Hi Hazydays,
Welcome to the BPD Family
I'm glad you've decided to join the group. I have only one person with in my life with BPD/BPD Traits and that is my significant other's (SO's) undiagnosed BPD ex-wife (uBPDxw) and that is tough enough to negotiate, but dealing with several BPD people has got to be really tough. You've made a smart choice getting Therapy to support you as you negotiate your family members.

I've been in therapy for 34 years now and am viewed as the weakest link,... .
What I hear in this is you are not behaving in the (dysfunctional) way, or in the role, that your family wish you to fulfill so they criticize trying to bully you into the role they want you to be in. Don't listen to it, keep doing what you are doing.
Scary stuff. I want to escape but also want to be a part of my family and depersonalize the behaviors caused by low self esteem and false stories /gossip.
Mindfulness, I have to practice this when with my mother (not BPD but very critical). It's like being in the interaction but also outside of it like an observer. It helps the Panda in the interaction get the detached observations of the observer Panda.

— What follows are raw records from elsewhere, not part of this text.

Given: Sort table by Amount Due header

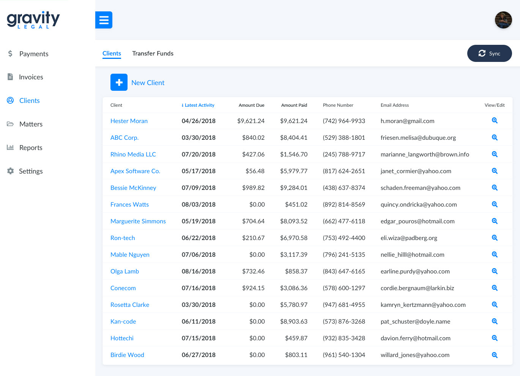Looking at the screenshot, I should pos(251,105).
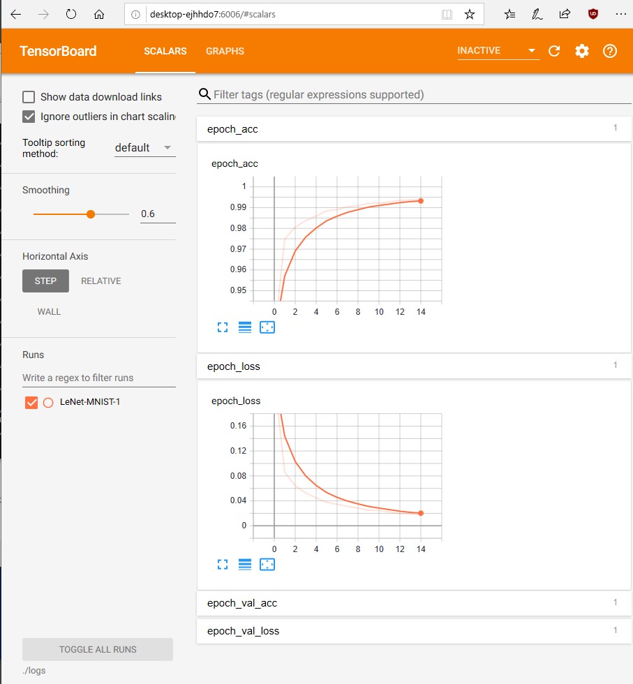The width and height of the screenshot is (633, 684).
Task: Enable Show data download links checkbox
Action: [29, 97]
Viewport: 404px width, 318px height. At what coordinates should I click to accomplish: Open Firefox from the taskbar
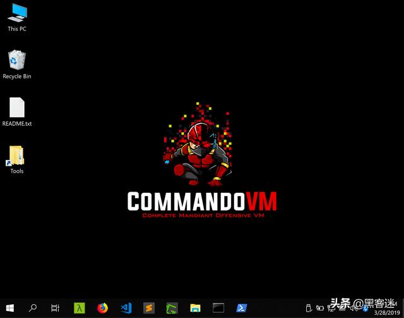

So for example mom cuts me off when I'm talking... .as her daughter my feelings are hurt,I'm not being heard, I'm invalidated but the observer Panda will see that what I'm saying makes her uncomfortable, or embarrasses her, or makes her feel I'm a bad refection on her... .what do we have in common here? Her reaction is all about
her, it has nothing to do with me. I'm not uncomfortable about the topic, or embarrassed, and I'm not even thinking about how I reflect on her. Observer Panda tells me the reason she cut me off isn't about me at all it's about her. I am then able to not take it personally.
The other thing I wanted to share was to try not to JADE (Justify, Argue, Defend, Explain). Jading will just continue the drama, you can end up in circular arguments that go no where or even end up escalating the drama. I know this is hard to do, it does take practice. But if you don't JADE you don't feed the drama and the conflict. You do not owe anyone an explanation for what you decide to do.
More on Mindfulness... .
https://bpdfamily.com/message_board/index.php?topic=64749.0More on JADE... .
https://bpdfamily.com/message_board/index.php?topic=139972.0You might also think about boundaries that you set around what kind of behaviors you will and will not accept from your family members. Build a strategy before they arrive.
I look forward to hearing what other members have to share with you. That is the strength of this site all of the perspectives of the members here. Everyone "gets it" and there is a wonderful combined wisdom of the folks here. I'm glad you've added your voice and your experience to the group.